The Experiment: Feeding AI Nonsense
Michael Vitevitch, a professor in the Speech, Language, and Hearing Department at the University of Kansas, decided to test the linguistic boundaries of ChatGPT with a clever three-stage experiment. Rather than trying to trick the AI for entertainment, he aimed to expose the true cognitive limitations of large language models (LLMs) like GPT.
The idea was simple but smart: What happens when you throw outdated, foreign-sounding, or completely made-up words at a language AI? Does it still make sense of them, or does it begin to “hallucinate” answers — something ChatGPT is known for?
Stage One: Obsolete Words and Hallucinations
In the first stage of the experiment, Vitevitch presented ChatGPT with 52 real but obsolete English words. These weren’t your everyday archaic terms — they included oddities like “upknocker,” a person whose job in the 1800s was to wake others up.
Here were the results:
✅ 36 words were defined correctly.
🤷♂️ 11 words got “I don’t know” responses.
🌐 3 were incorrectly translated into other languages.
🚨 2 responses were full hallucinations — fake definitions that sounded confident but were entirely made up.
Vitevitch noted, “It did hallucinate on a couple of things… I guess it was trying to be helpful.” This part of the test showed that while LLMs have impressive memory, they are not infallible — and we shouldn’t take their word as gospel, especially for uncommon or outdated language.
Stage Two: The Foreign Sound Trap
For the second stage, Vitevitch turned to real Spanish words and asked ChatGPT to list English words that sounded similar — a classic psycholinguistic method used on humans. But unlike human subjects, ChatGPT frequently responded with more Spanish.
This exposed a major difference between human cognition and AI logic. Instead of comparing phonetic similarity the way humans do, ChatGPT leaned on cross-language statistical associations — linking words that often appear together in multilingual data rather than how they actually sound.
It also revealed a quirk in how LLMs process confusion: humans stick to the requested language even when unsure. But ChatGPT? It may “switch languages,” go off-topic, or even make things up — because it prioritizes pattern completion over strict linguistic boundaries.
Stage Three: Invented Words & English Sounding Terms
In the final stage, the professor tested ChatGPT with totally made-up words like “lexinize” and “stumblop.” These were designed with varying degrees of “English-likeness” using phonotactic probabilities — the likelihood that a sound combination is found in English.
ChatGPT was asked to rate each word from 1 (definitely not English-sounding) to 7 (very English-sounding).
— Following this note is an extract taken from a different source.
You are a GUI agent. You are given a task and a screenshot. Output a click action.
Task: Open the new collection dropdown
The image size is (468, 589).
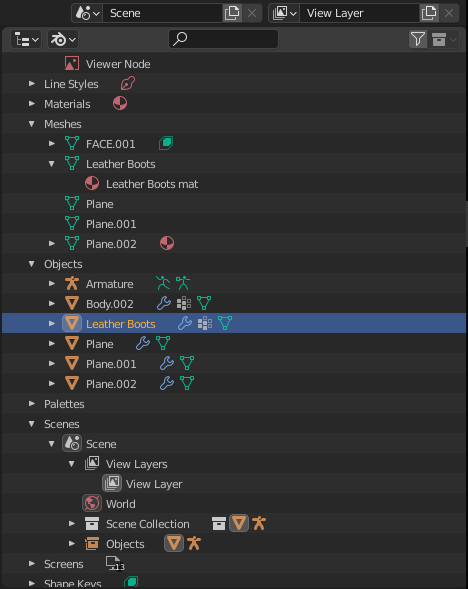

When compared with human participants’ scores, the AI’s judgments matched closely.
But that wasn’t the end.
Vitevitch also prompted the AI to invent new words for concepts that have no name in English. It succeeded, often using compounding or blending techniques similar to those found in actual language development.
Some of the most creative AI-generated words included:
Rousrage – anger felt after being suddenly woken up
Prideify – taking pride in someone else’s success
Lexinize – when a nonsense word starts gaining meaning
Stumblop – to trip over one’s own feet in an awkward way
What This Means for the Future of Language AI
Through this mix of nonsense, language theory, and machine learning, Vitevitch didn’t just aim to expose where ChatGPT fails — but where it might actually help.
By observing how the AI handles nonwords, obsolete language, and creative tasks, researchers can better understand when it’s useful for language-based work and when it’s simply parroting patterns. This helps define the line between mimicry and cognition.
The takeaway? ChatGPT’s strength isn’t in accuracy or logic, but in statistical fluency — and that can be both a powerful tool and a critical weakness.